> [Passage]:
● ● ●
An example of a very typical constructor macro is the one for cons, which is
automatically generated by def-pattern-match-constructor:
(defmacro
cons-pattern-matcher
(term args tests bindings lhses rhses pmstate)
(cond
;; First check args for well-formedness: it should always be a true-list of
;; length 2, since any other argument list to cons is ill-formed.
((not (true-listp args))
(er hard 'top-level ``badly formed expression: ~~x0~~%''
(cons 'cons args)))
((not (= (len args) 2))
(er hard 'top-level
``Wrong number of arguments to CONS in pattern matching: ~~x0~~%''
(CONS 'CONS ARGS)))
(t (let
;; Push destructor applications (car term) and (cdr term) onto rhses
((rhses (append (list (list 'car term) (list 'cdr term)) rhses))
;; Push the args onto lhses (they must occur in the order corresponding
;; to the order of the destructor calls pushed onto rhses.)
(lhses (append args lhses))
;; Push a test that term is consp onto tests
(tests (cons (list 'consp term) tests)))
;; Finally call pattern-bindings-list again.
(pattern-bindings-list lhses rhses tests bindings pmstate)))))
If there are no errors, this simply makes three changes to the existing
arguments: it prepends the two subterms (car term) and (cdr term)
onto rhses and the list of arguments to lhses and adds the test
(consp term) to tests. It then calls pattern-bindings-list.
The macro for list works the same way, but could not have been generated by
def-pattern-match-constructor because it handles variable length argument
lists. It again simply prepends all arguments to lhses, prepends a list
of applications of destructors to the input term to rhses (try evaluating
(list-of-nths 0 5 'x) to see the resulting form), and tests whether the
input term is of a suitable form, in this case whether it is a true-list of the
same length as the argument list.
● ● ●
> [Dataset section]:
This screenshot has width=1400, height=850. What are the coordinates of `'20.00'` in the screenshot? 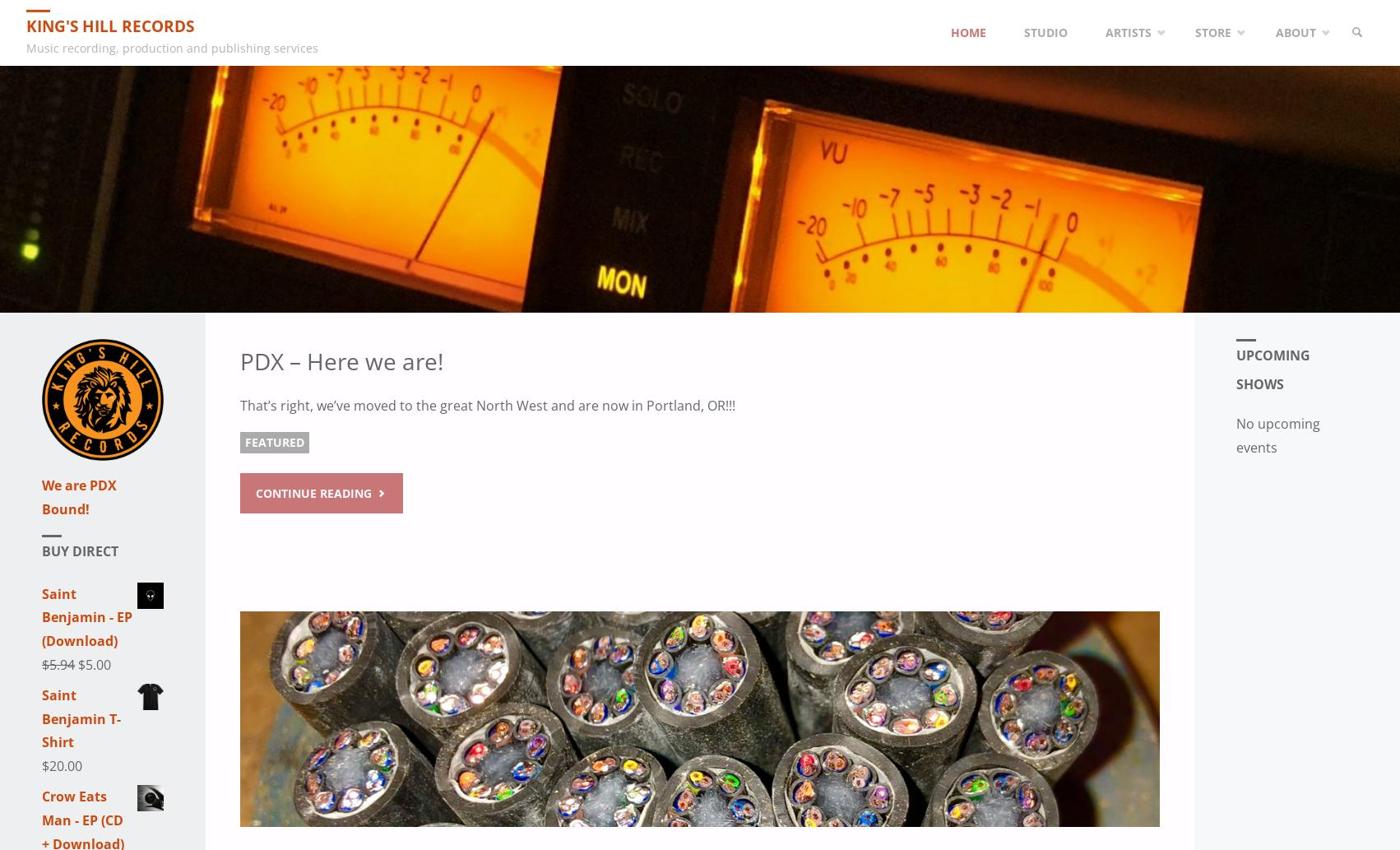 It's located at (65, 765).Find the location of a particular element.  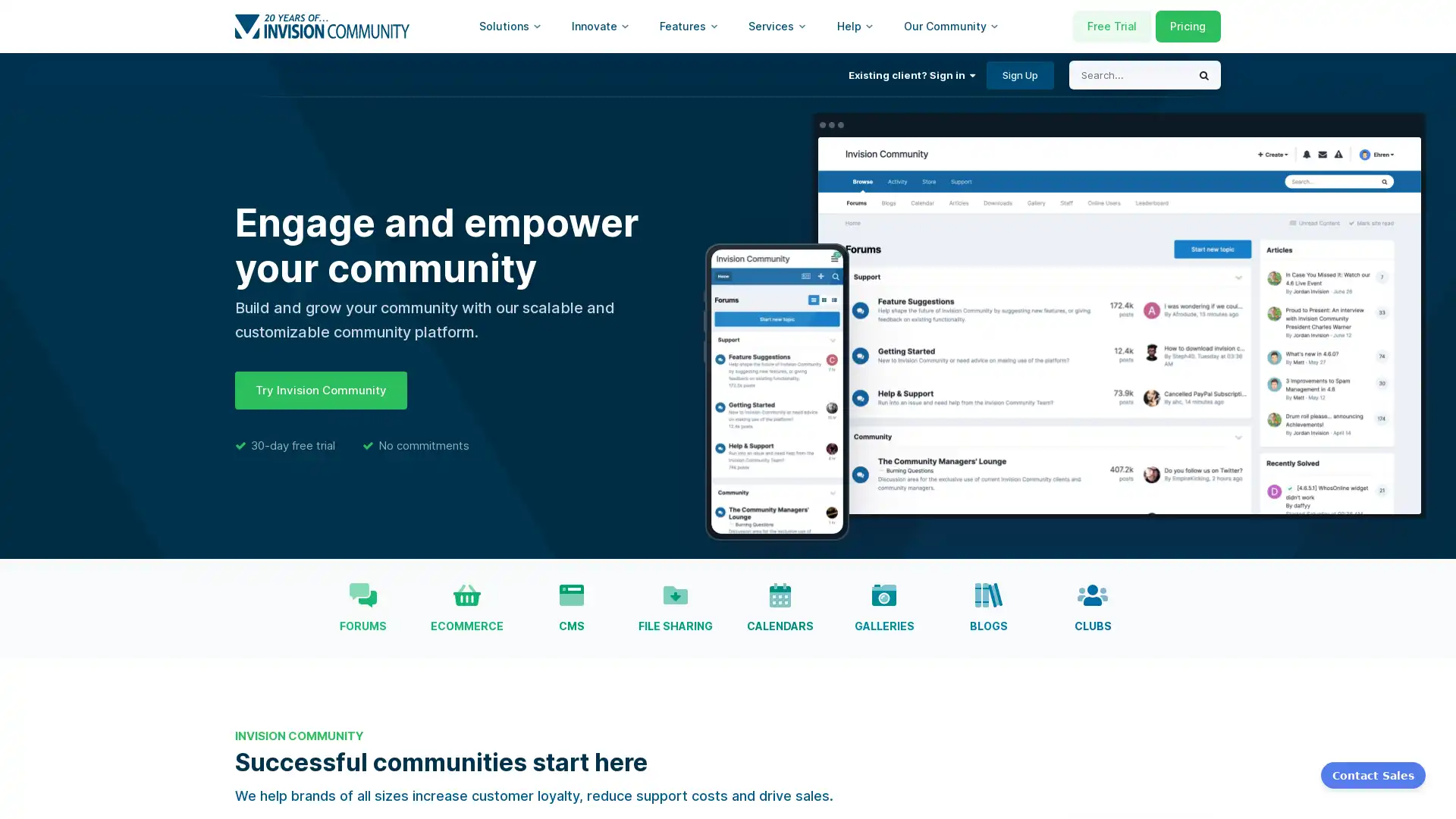

Features is located at coordinates (688, 26).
● ● ●
> [Objective 1]: According to the passage on pattern-matching macros, why couldn't the macro for list have been generated by def-pattern-match-constructor?
> [Objective 2]: Carry on writing the passage on pattern-matching macros, starting after its final sentence.
The listing is separate material, unrelated to the passage on pattern-matching macros.

> [Written reply 1]: It handles variable length argument lists.

> [Written reply 2]:
(defmacro list-pattern-matcher
(term args tests bindings lhses rhses pmstate)
;; Ensure that args is a true-list; it may be any length.
(if (not (true-listp args))
(er hard 'top-level ``Badly formed expression: ~~x0~~%''
(cons 'list args))
(let
;; list-of-nths produces a list of calls to nth, from (nth 0 term) up
;; to (nth (- (length args) 1) term).
((rhses (append (list-of-nths 0 (length args) term) rhses))
;; push args onto lhses
(lhses (append args lhses))
;; Require that term is a true-list with length corresponding to that
;; of args.
(tests (append `((true-listp ,term)
(= (len ,term) ,(length args)))
tests)))
(pattern-bindings-list lhses rhses tests bindings pmstate))))
A nonstandard, but still correct, example is the one for list*, which
instead of doing the processing itself replaces its pattern with an equivalent
cons structure so that the cons macro will do all the work: to illustrate what
is prepended to lhses, try running (list*-macro (list 'a 'b 'c 'd)).
In this case no test needs to be added because the cons macro takes care of it.
Note that we could easily cause an infinite loop in macro expansion by abusing
this type of thing and, for example, pushing a new list* pattern onto
lhses.
(defmacro list*-pattern-matcher
(term args tests bindings lhses rhses pmstate)
;; Check that args is a true-listp.
;; If this is counterintuitive, consider that this would suggest syntax such
;; as (list* a b . c).
(if (not (true-listp args))
(er hard 'top-level ``Badly formed expression: ~~x0~~%''
(cons 'list* args))
(let
;; Just push term onto rhses
((rhses (cons term rhses))
;; list*-macro is the very function that list* uses to expand an
;; invocation into a nest of conses. Since we have a cons pattern
;; matcher already, we just take advantage of this.
(lhses (cons (list*-macro args) lhses)))
;; No additional tests are necessary - we trust in cons-pattern-matcher
;; to take care of that.
(pattern-bindings-list lhses rhses tests bindings pmstate))))
Another nonstandard example is raw-pattern-matcher, which reverts the
behavior of pattern-match to that of case-match for the term inside; in fact,
it just calls the function that does the work for case-match -
match-tests-and-bindings - and uses its results. In this case, since the
argument to our constructor is not taken to be a subpattern of the form handled
by pattern-bindings-list, we manipulate bindings directly rather than
dealing with lhses and rhses. It is fortunate that the form of the
tests and bindings variables for match-tests-and-bindings is the same as
ours or we would need to do more processing of them.
(defmacro raw-pattern-matcher
(term args tests bindings lhses rhses pmstate)
;; Args should be a list of length 1 - just a pattern.
(if (or (atom args)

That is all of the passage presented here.